• _EXERCISE_
Everything from the line with "Expand 메일 발송 using the plus icon" down to the line with "You are a computer-use" below must be printed exactly, those two lines included. Exclude pictures.

• _DATA EXTRACT_
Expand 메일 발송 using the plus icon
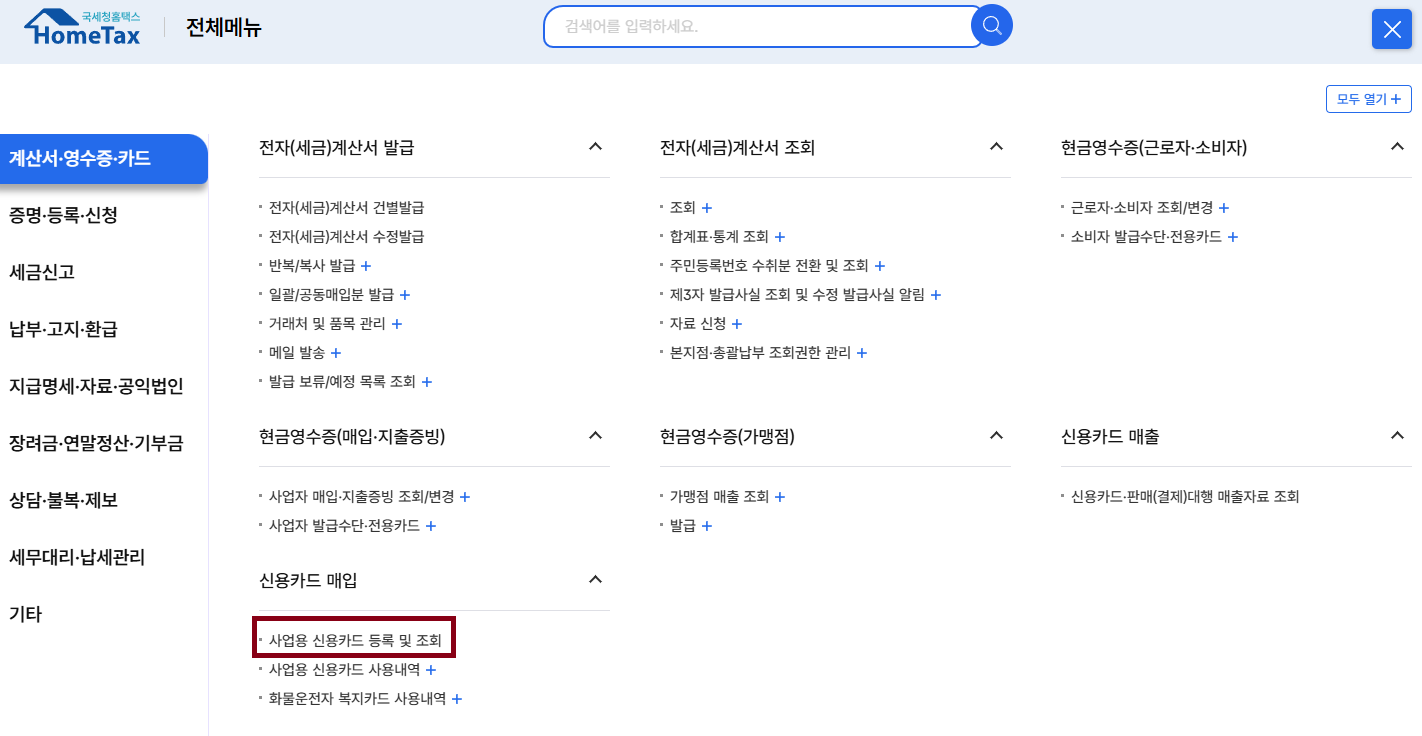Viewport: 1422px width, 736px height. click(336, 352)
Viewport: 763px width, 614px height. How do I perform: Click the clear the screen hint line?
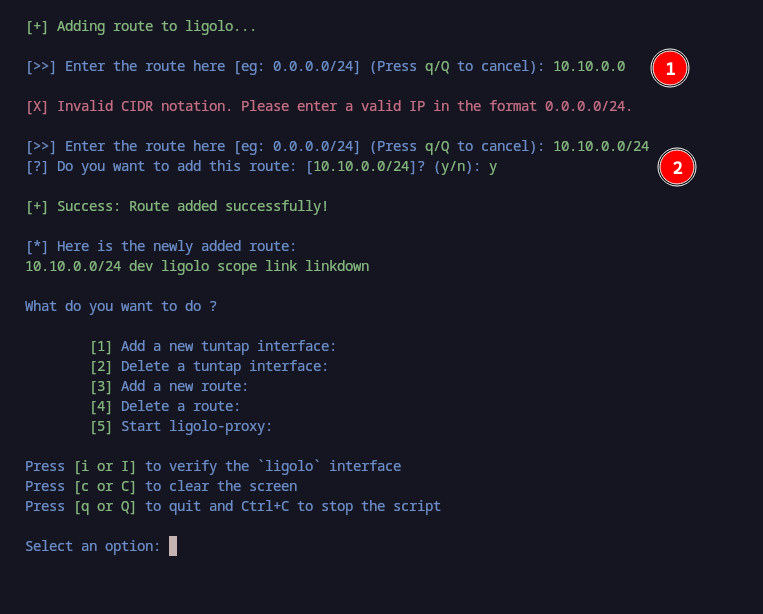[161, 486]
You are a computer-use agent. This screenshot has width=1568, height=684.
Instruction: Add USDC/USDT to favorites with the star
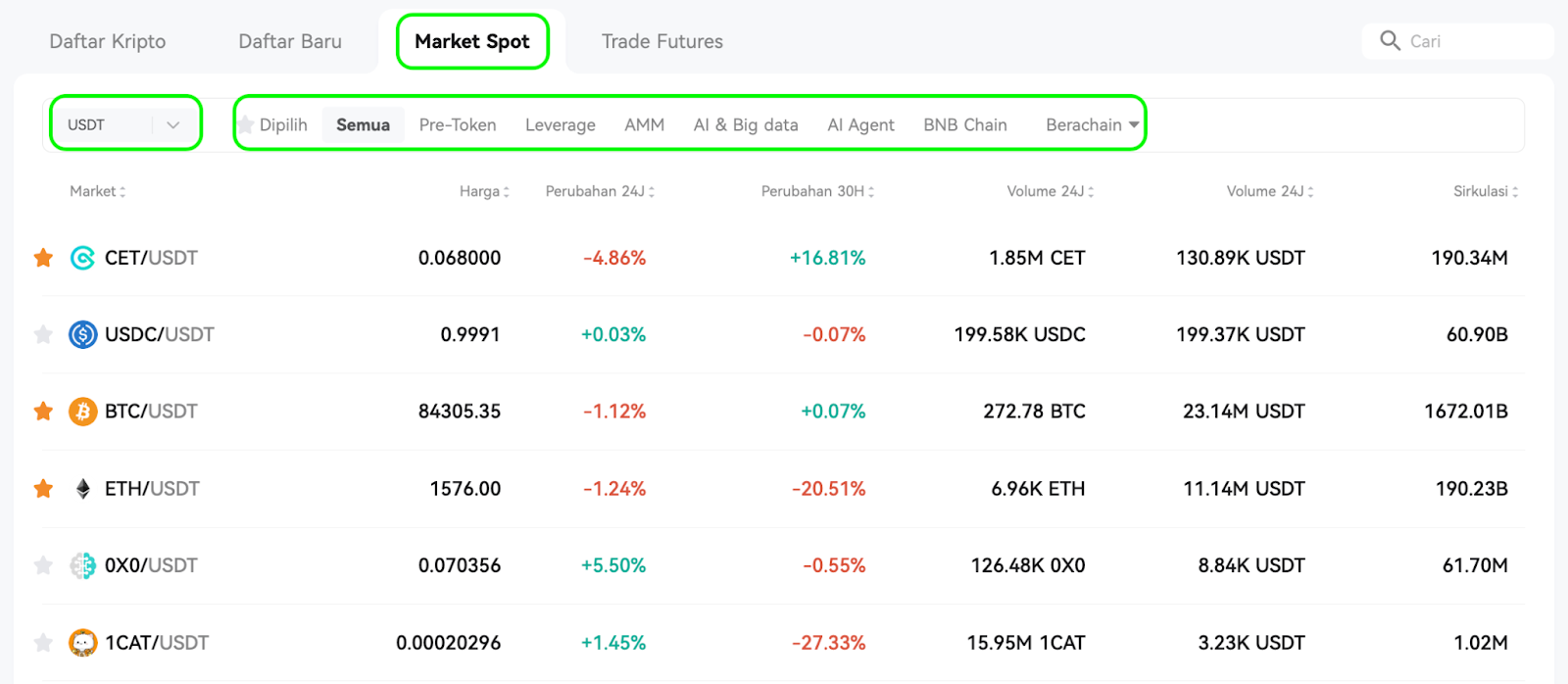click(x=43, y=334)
* * *
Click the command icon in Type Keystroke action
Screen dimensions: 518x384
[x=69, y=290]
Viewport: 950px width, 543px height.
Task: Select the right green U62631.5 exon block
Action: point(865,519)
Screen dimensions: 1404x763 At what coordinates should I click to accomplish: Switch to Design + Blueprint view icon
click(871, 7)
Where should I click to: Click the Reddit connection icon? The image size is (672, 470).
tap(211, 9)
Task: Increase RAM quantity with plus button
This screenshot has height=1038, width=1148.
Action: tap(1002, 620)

• _EXERCISE OUTPUT_
Expand 메일 발송 using the plus icon
Viewport: 1422px width, 736px height. click(336, 352)
Viewport: 763px width, 614px height. How do I perform: Click the clear the screen hint line?
[161, 486]
You are a computer-use agent. This screenshot has width=1568, height=684.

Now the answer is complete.